● **TEXT**:

Why do we even talk about female leadership?
Female leadership – does gender really make a difference?
The words “female leadership” bring up 242 million results in 0.62 of a Google second. If it seems that I’ve been on a campaign about stereotyping and gender coded expectations, that’s because I have. We have certain fixed ideas about how men and women do and should behave, separating them into distinct gender based silos. The reality is that these behaviours are on a spectrum and both men and women can exhibit the same characteristics. As more and more organisations are assuming the style “balanced leadership” maybe it’s time we should even stop talking about female leadership in the first place.
Research by Jack Zenger and Joseph Folkman in a report by Mindie Strorrie of UNC Kenan Flager Business School reports that women scored better than men on 15 of 16 core leadership competencies following a peer evaluation. [Tweet “The inclusion of women in key corporate roles boosts productivity, innovation, team dynamics”], decision-making processes, organization well-being, not forgetting profitability.
The question was do women make better leaders than men? The answer is probably some do and some don’t. And male and female leadership styles are sometimes different, but sometimes not. In the way that some men make better leaders than others.
Women are not necessarily different
Suggestion have been made that when women enter a male coded culture they tend to adopt a style that is more “male” in order to be successful. But what happens when they have the opportunity to create and drive their own culture? Is female leadership different to male leadership? It would appear, not necessarily.
A post in Broadly “We’re living in the era of the hypocritical feminist boss” flags up some female start-up executives who positioned themselves as “outspoken feminist role models” It seems that their actions fall short when it comes to women’s rights in their own companies.

● **WORK REQUEST A**: From the text on female leadership, give the part from "The question was" up to and including "their own companies." again, swapping "companies" for "firms".
● **WORK REQUEST B**: In the text on female leadership, on how many of the 16 core leadership competencies did women score better than men?
● **WORK REQUEST C**: Take the text on female leadership further, picking up after its last sentence.
The material after this plays no part in it.

Collected data:
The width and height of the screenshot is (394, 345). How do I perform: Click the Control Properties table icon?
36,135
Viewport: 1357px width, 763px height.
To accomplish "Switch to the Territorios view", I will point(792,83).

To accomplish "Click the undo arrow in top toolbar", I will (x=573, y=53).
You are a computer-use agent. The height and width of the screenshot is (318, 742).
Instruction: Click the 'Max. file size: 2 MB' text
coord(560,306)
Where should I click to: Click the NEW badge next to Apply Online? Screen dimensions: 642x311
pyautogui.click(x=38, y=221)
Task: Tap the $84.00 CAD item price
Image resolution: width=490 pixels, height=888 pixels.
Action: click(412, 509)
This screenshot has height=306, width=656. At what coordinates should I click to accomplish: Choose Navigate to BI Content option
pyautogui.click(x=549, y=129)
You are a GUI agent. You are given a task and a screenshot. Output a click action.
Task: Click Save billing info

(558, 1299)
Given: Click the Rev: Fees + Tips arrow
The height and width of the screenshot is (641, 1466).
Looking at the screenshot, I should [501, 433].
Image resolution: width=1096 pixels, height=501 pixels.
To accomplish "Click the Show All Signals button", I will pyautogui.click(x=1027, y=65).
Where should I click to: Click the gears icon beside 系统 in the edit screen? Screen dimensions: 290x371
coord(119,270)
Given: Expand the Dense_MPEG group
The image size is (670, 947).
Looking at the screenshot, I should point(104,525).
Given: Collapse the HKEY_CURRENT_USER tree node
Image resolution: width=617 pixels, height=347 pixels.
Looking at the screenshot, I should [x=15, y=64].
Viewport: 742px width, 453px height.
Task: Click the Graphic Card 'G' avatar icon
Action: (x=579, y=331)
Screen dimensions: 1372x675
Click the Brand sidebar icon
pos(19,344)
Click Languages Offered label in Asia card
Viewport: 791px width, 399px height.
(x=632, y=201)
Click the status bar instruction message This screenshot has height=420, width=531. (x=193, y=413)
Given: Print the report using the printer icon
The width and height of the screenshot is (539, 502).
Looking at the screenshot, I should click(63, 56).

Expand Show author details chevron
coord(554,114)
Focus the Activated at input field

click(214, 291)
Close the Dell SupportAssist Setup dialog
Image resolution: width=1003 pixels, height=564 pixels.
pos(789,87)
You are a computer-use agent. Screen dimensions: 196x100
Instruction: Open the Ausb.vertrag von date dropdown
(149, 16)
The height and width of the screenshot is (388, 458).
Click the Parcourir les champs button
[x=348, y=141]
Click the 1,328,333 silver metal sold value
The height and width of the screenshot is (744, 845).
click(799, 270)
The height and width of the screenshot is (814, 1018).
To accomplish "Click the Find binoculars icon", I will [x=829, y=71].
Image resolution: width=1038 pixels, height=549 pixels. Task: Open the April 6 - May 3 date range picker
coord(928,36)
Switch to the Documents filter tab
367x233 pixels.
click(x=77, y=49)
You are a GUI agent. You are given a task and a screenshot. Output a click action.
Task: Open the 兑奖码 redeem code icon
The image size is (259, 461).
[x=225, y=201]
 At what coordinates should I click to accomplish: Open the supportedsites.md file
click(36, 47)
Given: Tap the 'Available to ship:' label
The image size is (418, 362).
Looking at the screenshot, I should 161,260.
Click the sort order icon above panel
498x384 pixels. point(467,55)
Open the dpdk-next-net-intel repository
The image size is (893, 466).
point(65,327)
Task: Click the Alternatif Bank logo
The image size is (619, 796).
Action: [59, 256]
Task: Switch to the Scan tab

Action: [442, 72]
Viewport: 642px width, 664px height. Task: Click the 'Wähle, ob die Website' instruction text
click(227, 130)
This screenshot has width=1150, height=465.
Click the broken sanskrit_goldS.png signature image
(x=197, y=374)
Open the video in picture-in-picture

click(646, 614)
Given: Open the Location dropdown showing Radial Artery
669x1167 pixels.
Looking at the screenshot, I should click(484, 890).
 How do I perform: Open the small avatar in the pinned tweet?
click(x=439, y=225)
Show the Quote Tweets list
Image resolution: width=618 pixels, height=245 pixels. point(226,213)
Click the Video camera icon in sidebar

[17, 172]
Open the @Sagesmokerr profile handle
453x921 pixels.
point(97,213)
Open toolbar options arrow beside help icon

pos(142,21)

● **WRITTEN REPLY A**:
The question was do women make better leaders than men? The answer is probably some do and some don’t. And male and female leadership styles are sometimes different, but sometimes not. In the way that some men make better leaders than others.
Women are not necessarily different
Suggestion have been made that when women enter a male coded culture they tend to adopt a style that is more “male” in order to be successful. But what happens when they have the opportunity to create and drive their own culture? Is female leadership different to male leadership? It would appear, not necessarily.
A post in Broadly “We’re living in the era of the hypocritical feminist boss” flags up some female start-up executives who positioned themselves as “outspoken feminist role models” It seems that their actions fall short when it comes to women’s rights in their own firms.

● **WRITTEN REPLY B**: 15 of the 16.

● **WRITTEN REPLY C**:
Under the microscope is Sophia Amoruso, founder of clothing company Nasty Gal with lawsuits filed against the company for firing “four pregnant women, as well as a man about to take paternity leave” in breach of California law. There is also Thinx, the period-underwear company headed by Miki Agrawal who has a number of court cases against her, including sexual harassment and promoting a toxic working atmosphere. Agrawal has apparently called these allegations “baseless” and said they had “absolutely no merit.”
There is an expectation that because a company is headed by a woman, the culture of the organisation will change and there will be a shift in values and vision. But as we all know these are not necessarily and always, gender based.
The post in Broadly cites Maga Miranda, a teacher and researcher who helped organize in New York City for the International Women’s Strike, as saying that mainstream women’s movements rely too much on corporate models of success, to their immense detriment.
“More women CEOs doesn’t necessarily mean better conditions for all women. Having a woman lead a company doesn’t mean that the company will usher in a feminist revolution or even engage in equitable labor practices.”
We have seen that female leaders are just as likely to behave and support or make decisions not in line with stereotyped gender expectations or support initiatives for women. They don’t become softer, more collaborative and other centred. There have been some striking examples of this recently in female leadership:
- Marissa Mayer – stopped employees tele-commuting when she took over as CEO of Yahoo. The same strategy is now being employed by IBM with a female CEO, Ginny Rommetty.
- Irene Rosenberg CEO of Mondelez pulled out of the Fair Trade Agreement for Cocoa products despite personal earnings of $28 million. She didn’t blink when she closed down the Cadbury plant in the U.K. backtracking on previous promises.
- Theresa May (UK PM) and Amber Rudd (UK Home Secretary) supported an appeal to the Supreme Court by the Metropolitan police after the women won a human rights case over serious failures in the way police investigated a serial rapist.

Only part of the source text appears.